§ **Exercise description**: Set down the JSON Data Ferret page below word for word, from its title to its last line.

§ **Passage to read**:
════════════════════

JSON Data Ferret¶
Introduction¶
This is a Django application that manages JSON data with a full history of changes and moderation facilities.
What this provides¶
This Django application provides models and helper code to help a Django app manage some data.
There can be several types of data stored.
Each type can have:
- A JSON Schema file against which data will be validated, as a way to provide a web form to edit the data.
- A spreadsheet guide form file that lets users download spreadsheets with the existing data, edit them and import them.
Each type can hold a number of Records. Each record has a public ID (slug type) and one block of JSON.
The system keeps a history of all changes to the data, by way of Events. Each event has one or more Edits attached. Each event can optionally be linked to a user account and have a comment attached.
The system also provides a way for edits to be suggested, and a moderator to approve or reject these edits.
Each Edit can provide a whole new block of JSON to replace the current value with, or a smaller JSON value that will be merged into the current JSON value.
Edit’s can be approved straight away, or a future events can approve or reject edits.

════════════════════

§ **Supplied information**:
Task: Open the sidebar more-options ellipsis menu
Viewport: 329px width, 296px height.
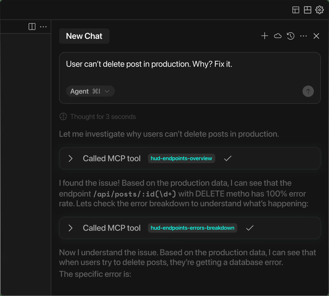Action: [43, 26]
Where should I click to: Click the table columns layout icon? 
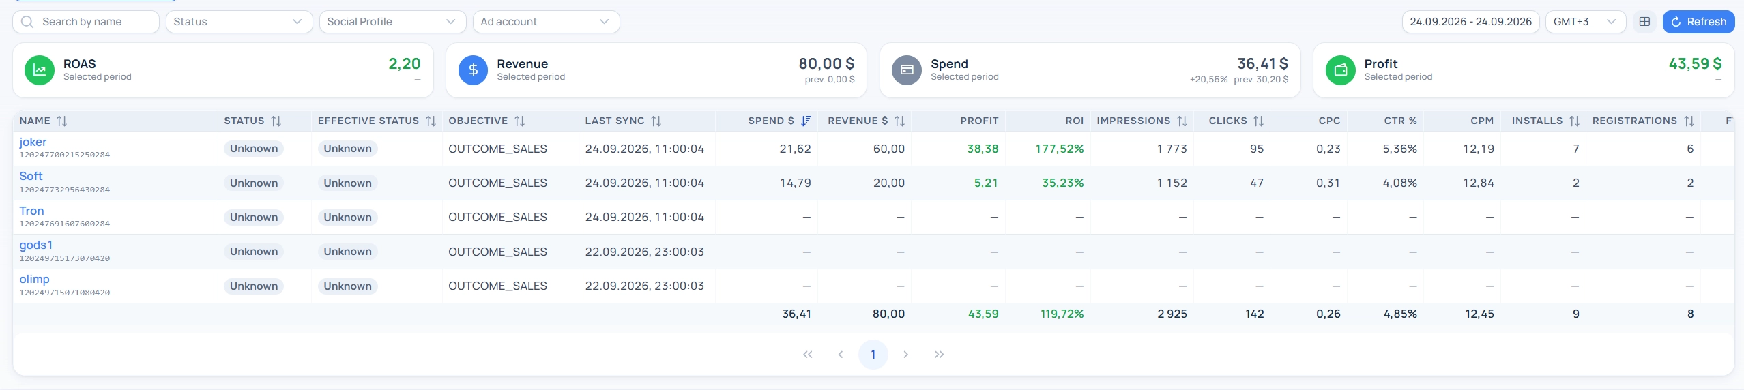coord(1644,22)
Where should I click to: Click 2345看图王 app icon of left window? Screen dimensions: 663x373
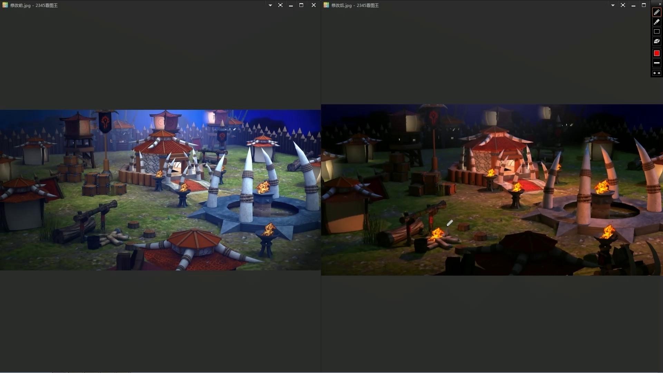coord(5,5)
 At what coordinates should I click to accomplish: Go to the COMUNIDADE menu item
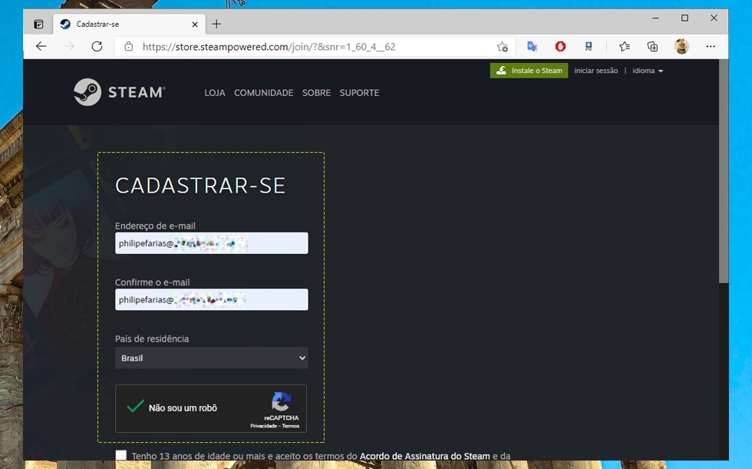coord(263,93)
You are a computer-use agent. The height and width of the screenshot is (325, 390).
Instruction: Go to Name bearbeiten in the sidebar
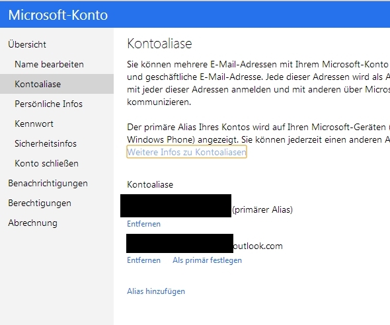(49, 64)
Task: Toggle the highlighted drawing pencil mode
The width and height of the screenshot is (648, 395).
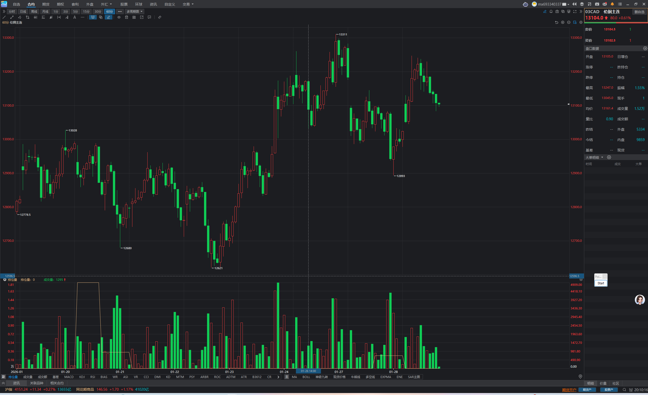Action: point(108,17)
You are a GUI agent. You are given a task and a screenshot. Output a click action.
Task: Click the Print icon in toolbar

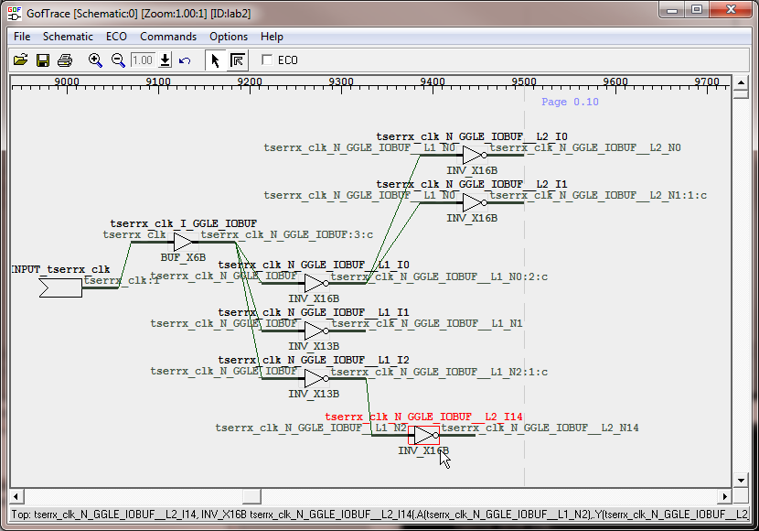tap(65, 60)
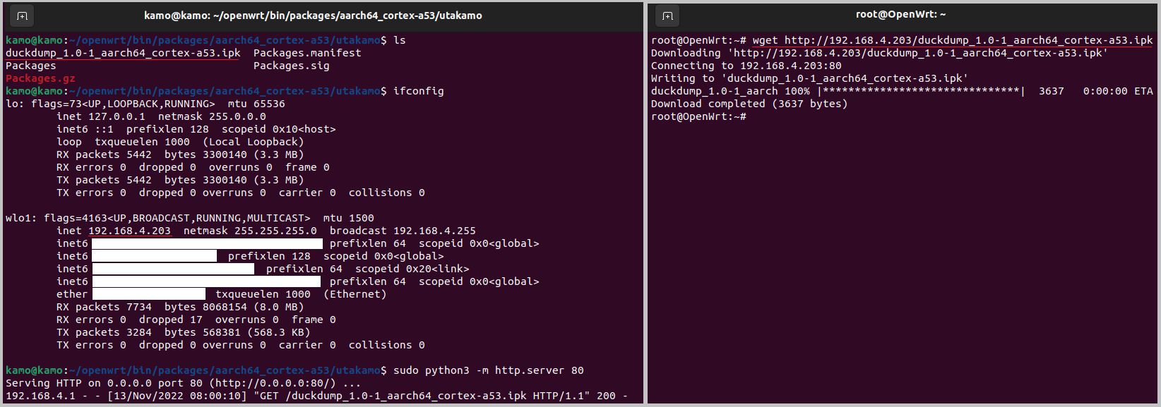Click the new tab icon in kamo terminal
Image resolution: width=1161 pixels, height=407 pixels.
(x=22, y=16)
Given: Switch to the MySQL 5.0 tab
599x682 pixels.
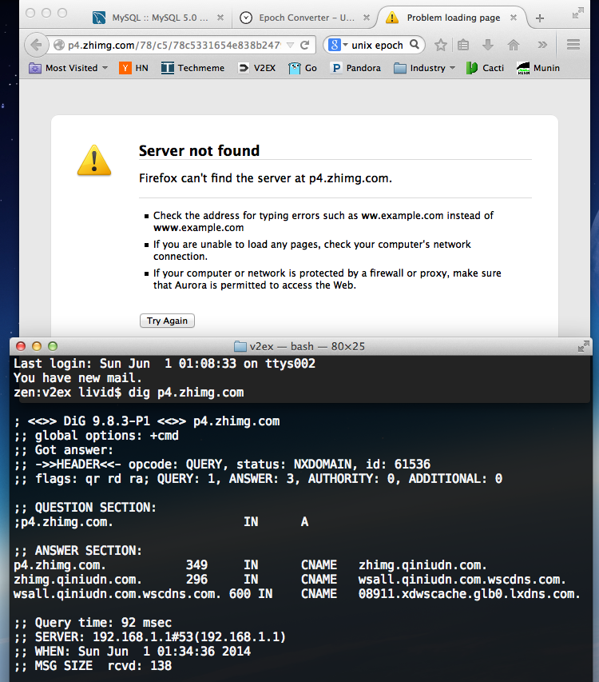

════════════════════

§ **Expected answer**:
JSON Data Ferret¶
Introduction¶
This is a Django application that manages JSON data with a full history of changes and moderation facilities.
What this provides¶
This Django application provides models and helper code to help a Django app manage some data.
There can be several types of data stored.
Each type can have:
- A JSON Schema file against which data will be validated, as a way to provide a web form to edit the data.
- A spreadsheet guide form file that lets users download spreadsheets with the existing data, edit them and import them.
Each type can hold a number of Records. Each record has a public ID (slug type) and one block of JSON.
The system keeps a history of all changes to the data, by way of Events. Each event has one or more Edits attached. Each event can optionally be linked to a user account and have a comment attached.
The system also provides a way for edits to be suggested, and a moderator to approve or reject these edits.
Each Edit can provide a whole new block of JSON to replace the current value with, or a smaller JSON value that will be merged into the current JSON value.
Edit’s can be approved straight away, or a future events can approve or reject edits.